Mammalian and most other eukaryotic genomes contain a large amount of repetitive sequence, mostly the remnants of ancient duplications of DNA segments called transposable elements (TEs). TEs have played a critical role in mammalian evolution, and their presence complicates genome sequence analysis in ways that demand high quality methods for identifying and labeling them.
In 2012, we released Dfam, an open-access database of profile hidden Markov models (HMMs) and corresponding metadata for transposable elements in the human genome, and showed that the use of profile HMMs enabled annotation of an additional 5% of the human genome (>150 million nucleotides). We used the human TE families for this proof of principal project and shortly thereafter expanded to include TE families from 4 additional model organisms, demonstrating both the utility and viability of this resource. The Dfam datasets have been utilized in a wide variety of research endeavors and despite the small number of species represented in this proof-of-principle resource the Dfam papers have been cited nearly 200 times [ 1, 2 ]. In addition, we integrated Dfam with RepeatMasker, using our software nhmmer, making it possible to produce high-quality annotations of TE families in complete genomes.
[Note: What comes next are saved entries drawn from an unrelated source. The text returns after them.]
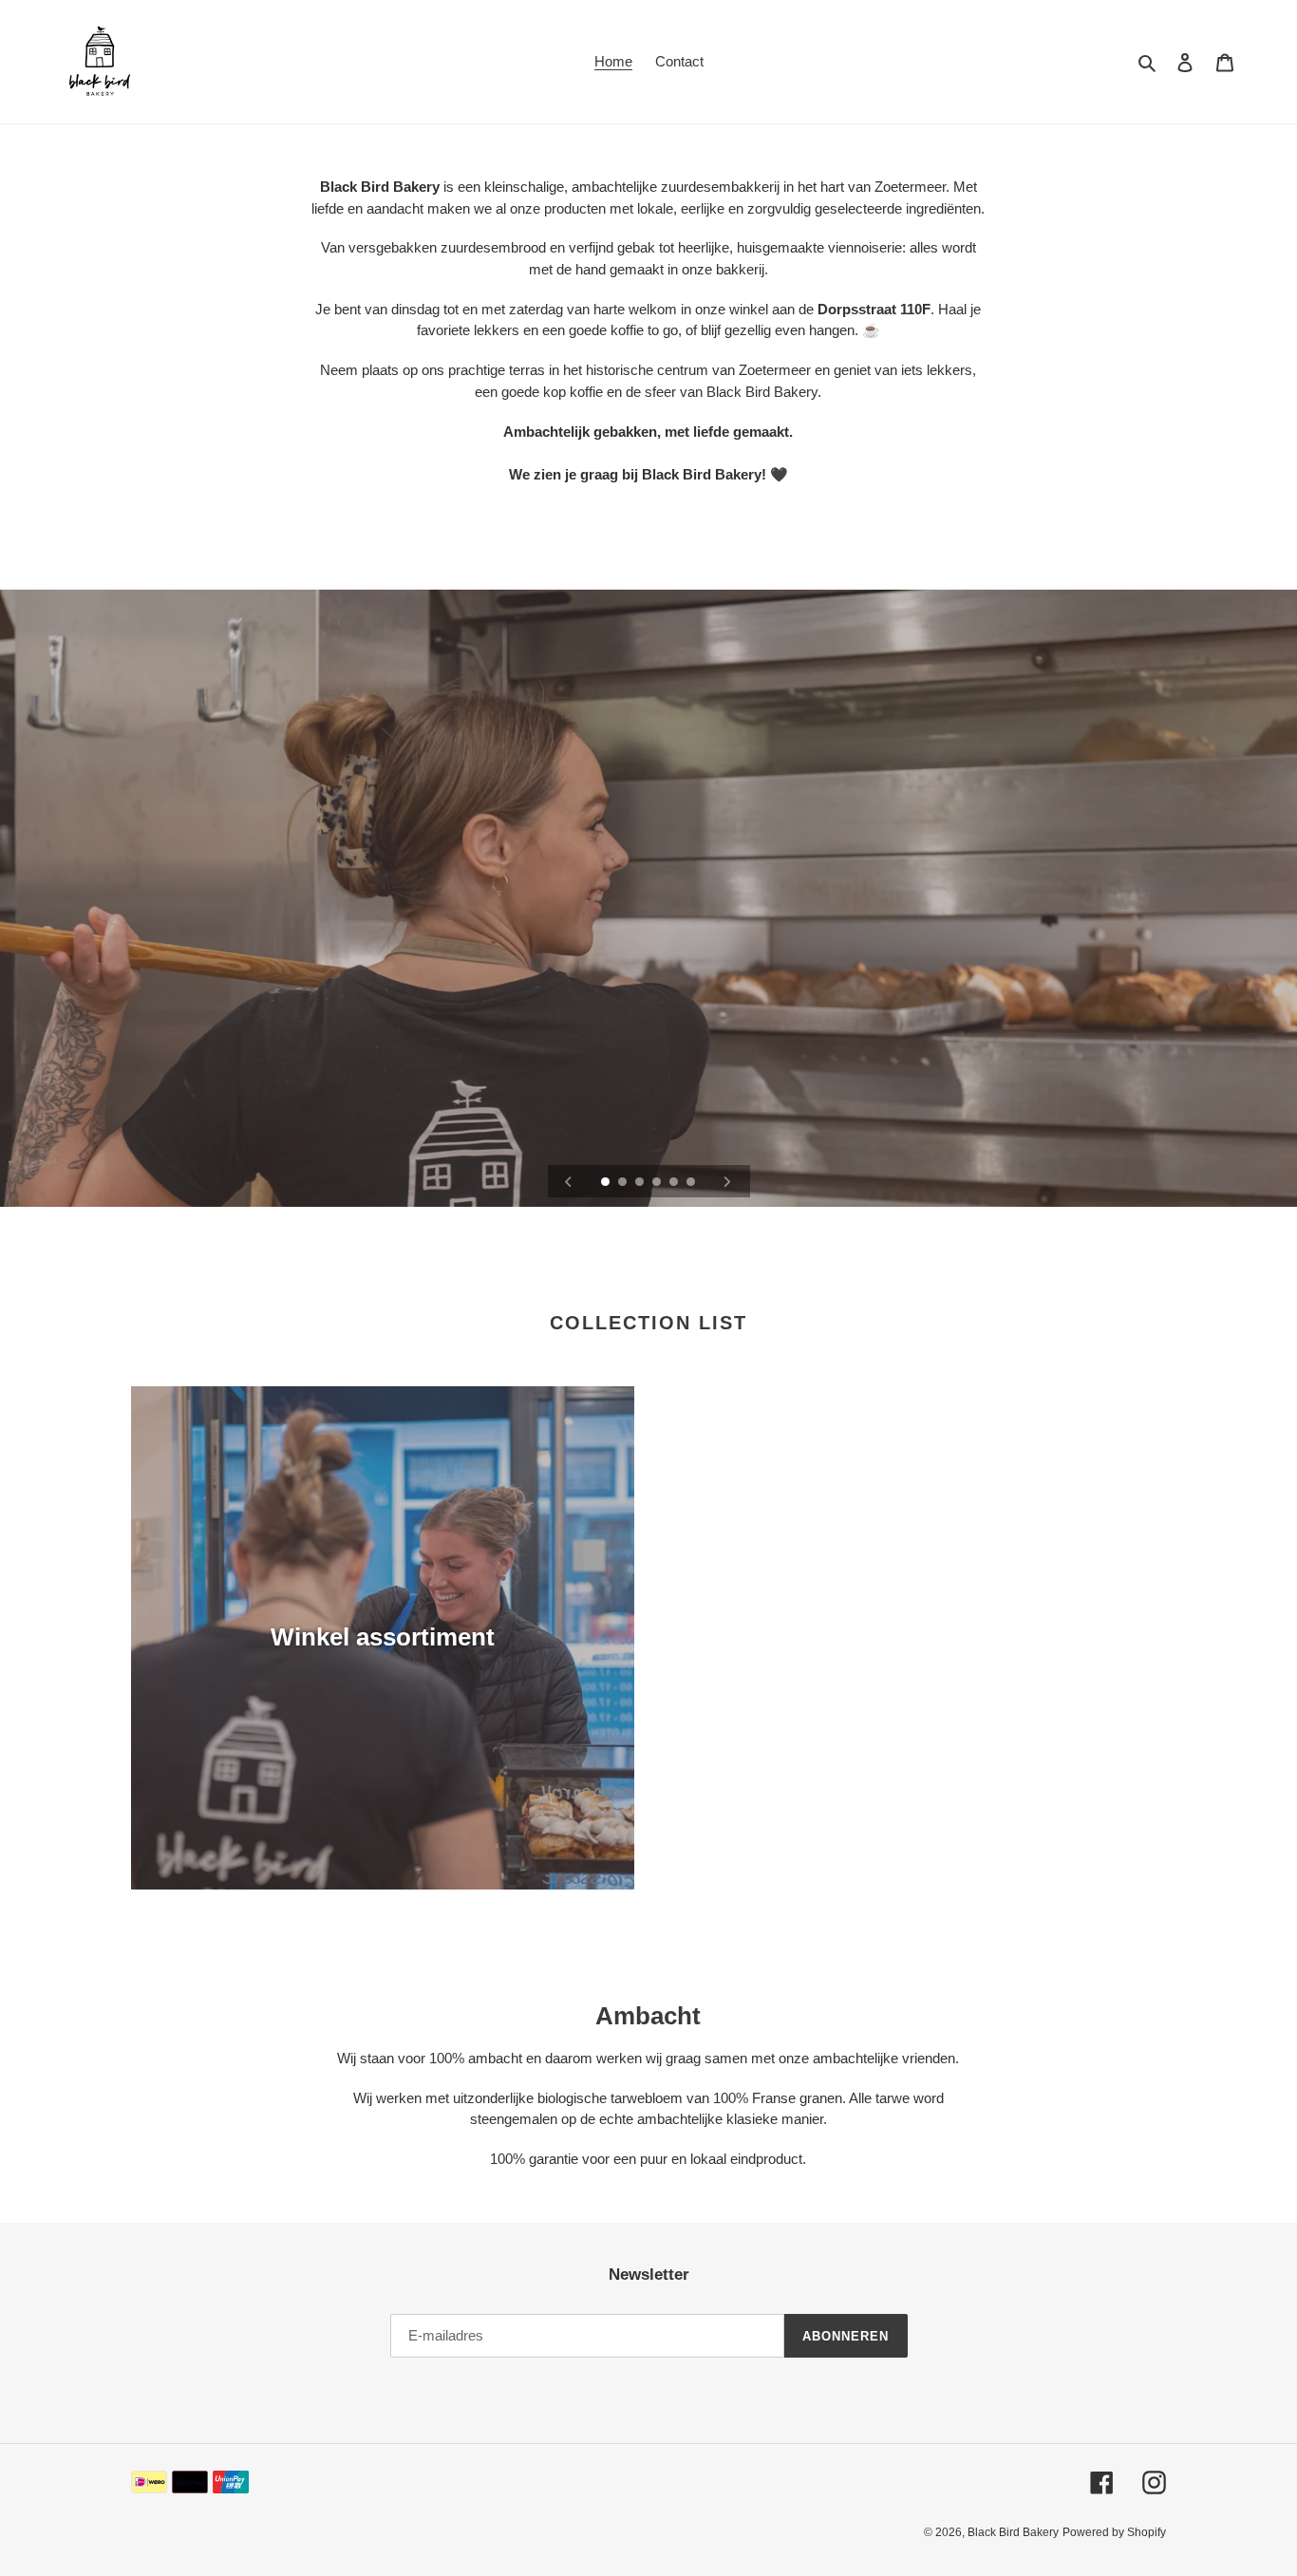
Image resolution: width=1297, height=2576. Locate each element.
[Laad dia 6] (692, 1183)
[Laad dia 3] (641, 1183)
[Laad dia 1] (606, 1183)
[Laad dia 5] (675, 1183)
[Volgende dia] (727, 1181)
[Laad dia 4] (658, 1183)
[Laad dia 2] (624, 1183)
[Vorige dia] (569, 1181)
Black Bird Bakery (1013, 2532)
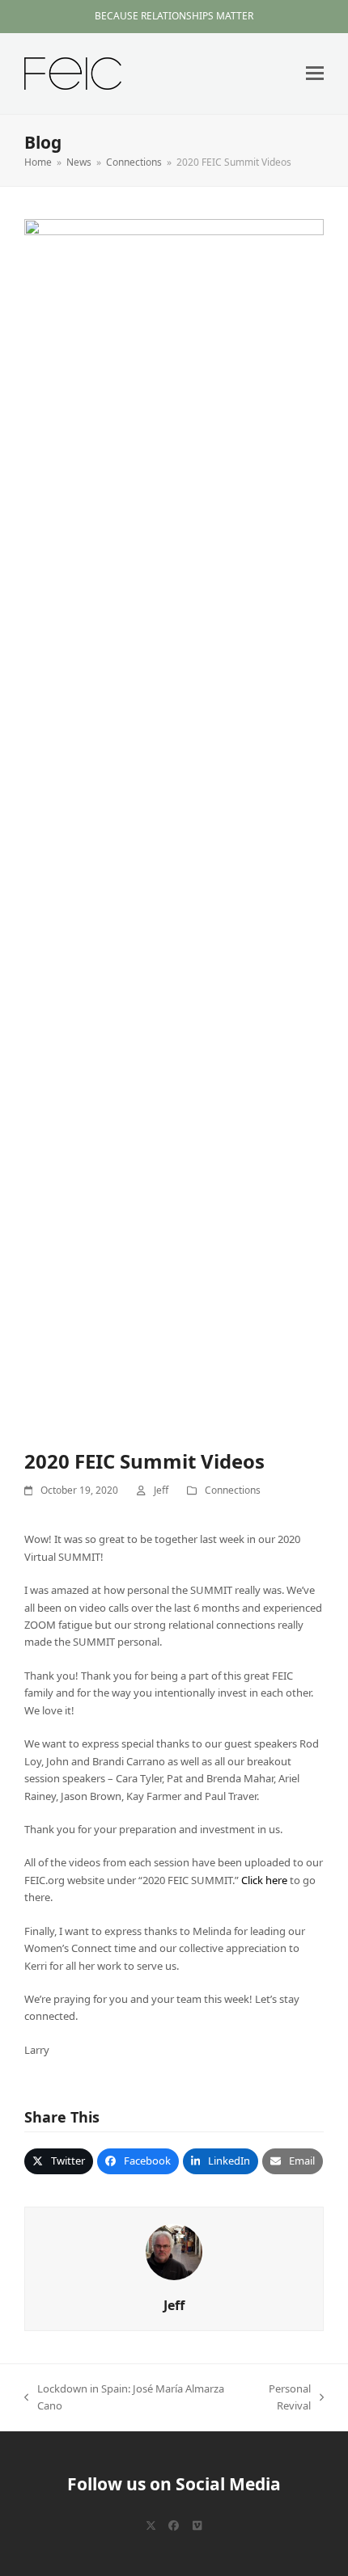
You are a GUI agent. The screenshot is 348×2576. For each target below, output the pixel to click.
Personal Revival (277, 2398)
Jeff (161, 1490)
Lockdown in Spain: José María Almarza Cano (124, 2398)
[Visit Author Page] (174, 2250)
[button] (315, 73)
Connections (233, 1490)
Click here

The Dfam consortium has now been awarded a 5-year, $3.2M NIH resource grant to build a sustainable framework for the expansion and improvement of the Dfam resource, with ~$400K supporting work in the Wheeler lab at the University of Montana. With support from this grant, we will develop the Dfam infrastructure to expand to 1000s of genomes, and establish a self-sustaining TE Data Commons that enables community contribution of TE datasets with limited centralized curation. We will also improve the quality of repeat annotation through development of methods for more reliable alignment adjudication, will expand approaches to visualization of this complex data type, and will improve the modeling of TE subfamilies. By further developing this open access database, we will provide a strong incentive to reverse the trend of proliferation of unaffiliated non-standard repeat datasets and ease the burden of data management for those developing TE libraries.
Progress is already underway. Kaitlin Carey, a graduate student in the Wheeler lab, has made important progress in understanding the landscape of annotation confidence in this complex domain. Meanwhile, Jeb Rosen (recent graduate from the University of Montana Computer Science program) has joined forces with Robert Hubley and Arian Smit, where the three are developing the infrastructure required to support future Dfam growth.